Cette comparaison devrait te permettre de comprendre au moins un phénomène : l’organisation fait tout ce qu’elle peut pour continuer d’exister. On ne peut pas parler de motivation, car l’organisation n’a pas de conscience, mais tout se passe comme si elle était motivée par sa seule existence. L’explication microscopique n’est pas très compliquée : pour les individus qui la composent, recruter de nouveau adhérents présente souvent quelques avantages. D’une part, cela permet de partager les efforts de fonctionnement de l’organisation (par exemple, plus de membres permettent de tenir une permanence en sollicitant moins souvent les mêmes) et surtout cela valorise les choix de l’individu : "si d’autres sont nombreux à rejoindre mon organisation, c’est que j’ai fait le bon choix". A quelques exceptions près, les membres d’une organisation s’efforcent donc de faire adhérer de nouveaux individus. Parfois, dans les groupes très petits, les gens se sentent bien entre eux et ne veulent pas de nouveaux adhérents : mais, parce qu’ils se sentent bien entre eux, ils ne veulent pas non plus que le groupe disparaisse. Ils font par conséquent toujours en sorte de remplacer au moins les adhérents qui les quittent.

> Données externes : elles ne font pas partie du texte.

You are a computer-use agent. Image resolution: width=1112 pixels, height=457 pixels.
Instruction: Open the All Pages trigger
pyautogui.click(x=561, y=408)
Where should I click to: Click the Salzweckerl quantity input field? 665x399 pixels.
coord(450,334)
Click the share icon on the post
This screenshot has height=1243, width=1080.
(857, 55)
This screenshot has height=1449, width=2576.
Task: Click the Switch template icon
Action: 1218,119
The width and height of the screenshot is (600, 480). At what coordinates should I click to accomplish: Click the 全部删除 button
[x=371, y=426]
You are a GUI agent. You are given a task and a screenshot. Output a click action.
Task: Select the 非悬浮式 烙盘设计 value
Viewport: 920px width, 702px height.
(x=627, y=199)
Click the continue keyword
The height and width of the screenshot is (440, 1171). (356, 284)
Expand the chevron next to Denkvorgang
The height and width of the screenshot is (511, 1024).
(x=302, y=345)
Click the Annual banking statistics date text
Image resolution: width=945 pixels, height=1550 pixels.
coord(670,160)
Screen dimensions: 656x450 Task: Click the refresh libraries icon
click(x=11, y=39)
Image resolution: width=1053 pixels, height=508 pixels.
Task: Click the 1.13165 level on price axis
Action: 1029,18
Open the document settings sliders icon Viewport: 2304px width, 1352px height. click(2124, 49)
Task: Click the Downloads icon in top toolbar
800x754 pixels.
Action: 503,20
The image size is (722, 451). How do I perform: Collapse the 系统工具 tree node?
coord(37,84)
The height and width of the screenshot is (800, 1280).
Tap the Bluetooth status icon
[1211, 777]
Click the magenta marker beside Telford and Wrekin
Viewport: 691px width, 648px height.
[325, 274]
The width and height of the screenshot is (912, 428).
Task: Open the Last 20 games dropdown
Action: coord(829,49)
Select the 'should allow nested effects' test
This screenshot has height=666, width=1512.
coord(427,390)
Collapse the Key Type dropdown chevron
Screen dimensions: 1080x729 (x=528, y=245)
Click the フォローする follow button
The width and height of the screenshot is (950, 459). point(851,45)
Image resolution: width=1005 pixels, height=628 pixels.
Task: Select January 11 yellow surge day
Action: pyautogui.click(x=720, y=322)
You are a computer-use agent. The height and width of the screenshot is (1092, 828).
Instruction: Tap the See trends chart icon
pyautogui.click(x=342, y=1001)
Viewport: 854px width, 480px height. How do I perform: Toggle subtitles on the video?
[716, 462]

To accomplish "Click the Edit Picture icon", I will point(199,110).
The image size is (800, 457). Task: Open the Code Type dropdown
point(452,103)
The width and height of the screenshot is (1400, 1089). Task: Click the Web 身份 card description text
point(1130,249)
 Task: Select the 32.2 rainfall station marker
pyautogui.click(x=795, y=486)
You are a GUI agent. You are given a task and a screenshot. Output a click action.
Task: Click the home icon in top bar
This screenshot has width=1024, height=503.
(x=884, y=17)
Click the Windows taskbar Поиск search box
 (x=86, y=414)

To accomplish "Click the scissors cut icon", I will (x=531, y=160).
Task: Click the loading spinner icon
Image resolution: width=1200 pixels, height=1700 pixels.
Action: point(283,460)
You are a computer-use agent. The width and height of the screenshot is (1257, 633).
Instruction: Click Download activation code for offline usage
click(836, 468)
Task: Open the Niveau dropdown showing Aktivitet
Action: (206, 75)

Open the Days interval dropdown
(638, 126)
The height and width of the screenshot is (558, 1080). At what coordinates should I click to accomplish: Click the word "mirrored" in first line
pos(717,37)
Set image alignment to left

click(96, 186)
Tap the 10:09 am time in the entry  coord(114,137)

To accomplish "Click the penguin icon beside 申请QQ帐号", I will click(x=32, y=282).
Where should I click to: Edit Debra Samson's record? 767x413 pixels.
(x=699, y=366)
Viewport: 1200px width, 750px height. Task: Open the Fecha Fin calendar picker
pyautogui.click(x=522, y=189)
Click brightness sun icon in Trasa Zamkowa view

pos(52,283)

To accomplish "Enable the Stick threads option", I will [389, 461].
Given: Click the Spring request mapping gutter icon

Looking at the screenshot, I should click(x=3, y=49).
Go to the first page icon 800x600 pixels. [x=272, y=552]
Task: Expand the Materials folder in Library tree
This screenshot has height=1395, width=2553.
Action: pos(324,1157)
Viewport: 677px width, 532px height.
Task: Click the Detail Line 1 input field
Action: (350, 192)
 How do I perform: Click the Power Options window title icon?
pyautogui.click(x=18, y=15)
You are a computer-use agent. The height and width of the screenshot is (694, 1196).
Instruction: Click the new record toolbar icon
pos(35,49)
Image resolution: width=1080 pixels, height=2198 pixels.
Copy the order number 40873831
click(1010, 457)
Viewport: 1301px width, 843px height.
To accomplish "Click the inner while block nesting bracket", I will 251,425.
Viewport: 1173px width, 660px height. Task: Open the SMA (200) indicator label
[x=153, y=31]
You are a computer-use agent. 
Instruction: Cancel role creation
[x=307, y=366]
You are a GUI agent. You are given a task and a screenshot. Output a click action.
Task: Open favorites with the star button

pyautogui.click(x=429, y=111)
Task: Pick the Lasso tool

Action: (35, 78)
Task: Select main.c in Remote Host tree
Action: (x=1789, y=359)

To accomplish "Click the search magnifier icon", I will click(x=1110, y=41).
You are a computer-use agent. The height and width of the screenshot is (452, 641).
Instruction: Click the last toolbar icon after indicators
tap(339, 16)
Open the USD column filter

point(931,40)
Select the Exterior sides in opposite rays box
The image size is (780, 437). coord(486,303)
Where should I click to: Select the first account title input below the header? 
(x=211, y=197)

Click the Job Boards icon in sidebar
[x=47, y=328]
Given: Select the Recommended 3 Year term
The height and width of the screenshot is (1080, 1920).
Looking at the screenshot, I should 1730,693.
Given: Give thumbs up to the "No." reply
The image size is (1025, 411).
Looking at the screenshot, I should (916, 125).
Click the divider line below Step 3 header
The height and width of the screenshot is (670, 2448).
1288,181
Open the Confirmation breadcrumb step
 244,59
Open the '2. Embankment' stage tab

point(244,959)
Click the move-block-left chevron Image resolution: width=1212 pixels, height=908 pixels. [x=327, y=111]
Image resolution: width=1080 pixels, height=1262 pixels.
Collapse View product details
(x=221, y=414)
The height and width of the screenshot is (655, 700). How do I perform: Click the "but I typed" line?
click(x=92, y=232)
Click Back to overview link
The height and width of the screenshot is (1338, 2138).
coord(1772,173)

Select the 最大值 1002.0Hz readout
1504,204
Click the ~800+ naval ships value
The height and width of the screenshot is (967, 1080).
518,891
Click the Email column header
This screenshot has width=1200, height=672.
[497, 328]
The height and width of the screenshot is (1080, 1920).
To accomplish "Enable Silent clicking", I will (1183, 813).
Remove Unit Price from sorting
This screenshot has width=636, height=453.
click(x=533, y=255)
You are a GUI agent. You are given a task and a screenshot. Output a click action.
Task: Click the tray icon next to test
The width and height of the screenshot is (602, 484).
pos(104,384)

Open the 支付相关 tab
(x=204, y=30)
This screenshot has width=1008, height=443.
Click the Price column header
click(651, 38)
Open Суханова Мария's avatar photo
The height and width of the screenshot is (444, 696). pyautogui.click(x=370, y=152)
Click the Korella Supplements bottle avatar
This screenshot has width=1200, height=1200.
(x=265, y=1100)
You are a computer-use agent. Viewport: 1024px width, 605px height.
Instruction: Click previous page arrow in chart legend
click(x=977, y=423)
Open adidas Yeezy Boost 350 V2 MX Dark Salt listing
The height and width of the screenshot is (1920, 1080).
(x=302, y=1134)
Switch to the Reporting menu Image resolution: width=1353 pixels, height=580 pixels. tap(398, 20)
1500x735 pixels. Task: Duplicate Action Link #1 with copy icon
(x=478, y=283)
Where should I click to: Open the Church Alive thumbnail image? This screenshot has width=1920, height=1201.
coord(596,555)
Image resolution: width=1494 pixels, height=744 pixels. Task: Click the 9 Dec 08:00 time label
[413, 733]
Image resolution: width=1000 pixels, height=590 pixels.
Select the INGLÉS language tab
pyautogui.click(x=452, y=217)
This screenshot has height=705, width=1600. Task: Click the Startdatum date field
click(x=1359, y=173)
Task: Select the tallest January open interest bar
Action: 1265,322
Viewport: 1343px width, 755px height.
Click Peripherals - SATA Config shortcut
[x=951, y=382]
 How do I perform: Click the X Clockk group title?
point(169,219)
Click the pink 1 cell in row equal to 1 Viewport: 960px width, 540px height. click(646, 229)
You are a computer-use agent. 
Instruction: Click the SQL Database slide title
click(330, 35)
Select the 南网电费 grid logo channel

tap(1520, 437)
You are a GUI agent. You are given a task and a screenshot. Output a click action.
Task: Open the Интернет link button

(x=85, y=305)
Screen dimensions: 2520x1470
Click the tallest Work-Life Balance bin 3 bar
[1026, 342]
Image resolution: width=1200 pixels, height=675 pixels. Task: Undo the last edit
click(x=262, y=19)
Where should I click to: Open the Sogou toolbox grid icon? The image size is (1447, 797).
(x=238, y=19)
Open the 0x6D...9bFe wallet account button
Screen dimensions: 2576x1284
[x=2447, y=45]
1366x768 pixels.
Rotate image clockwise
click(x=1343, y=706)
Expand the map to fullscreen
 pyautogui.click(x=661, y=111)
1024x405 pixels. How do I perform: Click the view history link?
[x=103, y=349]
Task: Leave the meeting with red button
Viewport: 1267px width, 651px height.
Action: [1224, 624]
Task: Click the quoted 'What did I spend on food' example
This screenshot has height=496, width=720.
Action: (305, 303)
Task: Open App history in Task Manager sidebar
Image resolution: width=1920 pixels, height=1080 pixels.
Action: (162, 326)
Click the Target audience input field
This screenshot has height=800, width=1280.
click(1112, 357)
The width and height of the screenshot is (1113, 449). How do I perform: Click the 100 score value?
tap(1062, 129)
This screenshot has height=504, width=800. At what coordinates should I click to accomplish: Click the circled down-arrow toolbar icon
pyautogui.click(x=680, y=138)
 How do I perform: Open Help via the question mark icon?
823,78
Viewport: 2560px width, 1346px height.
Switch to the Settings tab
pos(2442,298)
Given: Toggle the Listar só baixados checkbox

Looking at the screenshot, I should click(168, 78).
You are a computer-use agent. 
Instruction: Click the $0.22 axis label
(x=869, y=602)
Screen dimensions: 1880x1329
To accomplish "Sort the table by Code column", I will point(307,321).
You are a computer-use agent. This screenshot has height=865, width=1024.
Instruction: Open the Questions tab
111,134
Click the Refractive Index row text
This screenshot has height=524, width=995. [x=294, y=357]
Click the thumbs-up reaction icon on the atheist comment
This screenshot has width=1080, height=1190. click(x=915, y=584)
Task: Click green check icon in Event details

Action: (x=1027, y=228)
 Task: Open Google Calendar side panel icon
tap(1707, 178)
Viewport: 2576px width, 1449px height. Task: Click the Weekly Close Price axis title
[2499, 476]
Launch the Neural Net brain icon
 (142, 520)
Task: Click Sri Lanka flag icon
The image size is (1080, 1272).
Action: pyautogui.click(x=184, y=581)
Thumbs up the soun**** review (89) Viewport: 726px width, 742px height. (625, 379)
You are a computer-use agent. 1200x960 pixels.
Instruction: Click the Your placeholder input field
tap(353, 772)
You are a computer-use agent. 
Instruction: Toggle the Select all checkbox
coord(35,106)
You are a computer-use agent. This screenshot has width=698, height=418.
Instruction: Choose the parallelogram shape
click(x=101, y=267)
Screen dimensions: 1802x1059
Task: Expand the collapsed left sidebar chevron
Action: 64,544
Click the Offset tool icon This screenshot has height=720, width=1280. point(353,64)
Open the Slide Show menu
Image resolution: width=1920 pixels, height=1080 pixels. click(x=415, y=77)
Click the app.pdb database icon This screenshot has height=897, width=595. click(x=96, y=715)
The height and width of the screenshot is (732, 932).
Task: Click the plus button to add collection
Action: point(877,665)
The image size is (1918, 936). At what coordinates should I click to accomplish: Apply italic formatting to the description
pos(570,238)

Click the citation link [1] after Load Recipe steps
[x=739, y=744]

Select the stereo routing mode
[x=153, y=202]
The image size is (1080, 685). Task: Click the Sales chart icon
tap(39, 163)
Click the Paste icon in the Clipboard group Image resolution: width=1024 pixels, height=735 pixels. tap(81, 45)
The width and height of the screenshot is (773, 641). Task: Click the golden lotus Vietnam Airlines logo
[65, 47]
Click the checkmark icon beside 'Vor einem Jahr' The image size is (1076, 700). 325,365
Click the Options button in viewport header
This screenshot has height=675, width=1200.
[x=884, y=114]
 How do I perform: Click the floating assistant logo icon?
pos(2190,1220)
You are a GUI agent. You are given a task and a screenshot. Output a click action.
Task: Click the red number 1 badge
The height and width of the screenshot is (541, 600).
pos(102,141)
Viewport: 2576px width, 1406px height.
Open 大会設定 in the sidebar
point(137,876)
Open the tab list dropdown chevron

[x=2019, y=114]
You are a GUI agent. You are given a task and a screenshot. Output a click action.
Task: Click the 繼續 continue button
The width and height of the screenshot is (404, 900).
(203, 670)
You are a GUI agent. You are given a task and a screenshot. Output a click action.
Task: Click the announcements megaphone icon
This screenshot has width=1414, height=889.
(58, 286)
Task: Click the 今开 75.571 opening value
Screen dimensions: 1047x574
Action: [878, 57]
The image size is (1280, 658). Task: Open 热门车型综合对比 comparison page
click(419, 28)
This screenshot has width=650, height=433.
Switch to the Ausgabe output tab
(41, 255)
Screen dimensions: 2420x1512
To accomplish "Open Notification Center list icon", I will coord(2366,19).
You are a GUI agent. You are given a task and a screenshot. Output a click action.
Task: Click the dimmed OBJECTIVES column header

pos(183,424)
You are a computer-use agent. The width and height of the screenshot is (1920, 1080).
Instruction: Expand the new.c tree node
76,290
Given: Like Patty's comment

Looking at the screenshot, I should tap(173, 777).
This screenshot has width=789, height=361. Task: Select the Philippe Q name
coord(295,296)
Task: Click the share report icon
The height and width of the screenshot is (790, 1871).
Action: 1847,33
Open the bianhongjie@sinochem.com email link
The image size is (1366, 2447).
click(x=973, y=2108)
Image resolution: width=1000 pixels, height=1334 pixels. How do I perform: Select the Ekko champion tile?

C’est à peu près la seule loi générale qu’on puisse exprimer concernant l’éthologie des organisations. Elle agit pour continuer d’exister.
A la guerre cependant, on tue, on blesse, on estropie. Rien d’aussi dramatique en politique, certes. On ne tue pas, mais on blesse : au moins moralement. Et les blessures morales peuvent être parfois assez douloureuses pour conduire au suicide : le cas le plus fameux est celui de Roger Salengro. Ici, la mise à mort physique était rendue possible par une conjonction entre la morale des militants d’extrême-droite (qui l’auraient bien tué de leurs propres mains si cela avait été légal), l’impunité dont ils étaient quasi assurés du fait même du moyen employé, et le flou des règles implicites de la politique qui tolèrent l’insulte et la calomnie, au moins jusqu’à un certain degré [3].
Les partis sont donc comme des armées. A la fois dans leur constitution, leur éthologie, et dans leur but : prendre le pouvoir sur la société, à concurrence de celui que d’autres partis sont capables d’obtenir. Et les partis, organisations, nations, et tous ensembles humains, n’aiment pas partager le pouvoir.
Voilà pourquoi il n’est pas absurde en totalité d’utiliser la métaphore guerrière pour comprendre comment elle fonctionne.
La métaphore guerrière en politique, comme toute métaphore, doit être utilisée avec précaution. La métaphore est utile pour comprendre mais trompeuse pour déduire [4]. Elle permet à celui qui apprend de ramener l’inconnu au connu. Notre mémoire ne fonctionne qu’ainsi, par association d’idées. Elle est utile en cela à celui qui enseigne. Mais elle est trompeuse pour celui qui cherche et croit pouvoir déduire d’une apparente similitude, des règles qui seraient totalement transposables d’un domaine à un autre. Sauf par coïncidence, ce n’est jamais le cas.
Je m’autorise donc à utiliser la métaphore guerrière pour éclairer des théorèmes appris par l’expérience, sans nécessairement les démontrer. Que ceci ne soit pas pris comme une invitation à ne jamais démontrer ce qu’on affirme...
[NDLR cet article a été écrit en 2012. Il fait référence à l’élection présidentielle de la même année. Je ne sais plus pour quelle raison il n’a pas été publié. A la relecture, je le trouve tout à fait digne d’intérêt.]
[1] La citation dans son contexte
[2] Les grands moyens d’information, notamment la télévision et les quotidiens nationaux, ne sont pas neutres politiquement. Tous sont plus ou moins proches de partis ou de personnalités politiquement influentes
[3] Celui que la loi et les usages tolèrent. Que l’injure soit punie par la loi n’implique pas que personne ne va oser la manier ; a contrario une certaine autocensure peut exister si, faute de jurisprudence, personne ne sait très bien jusqu’où l’on peut aller sans risque. Mais dans tous les cas, la morale n’a rien à voir.
[4] Herbert Simon a écrit : "la métaphore peut être utile ici, trompeuse là.". Je le rejoins et précise.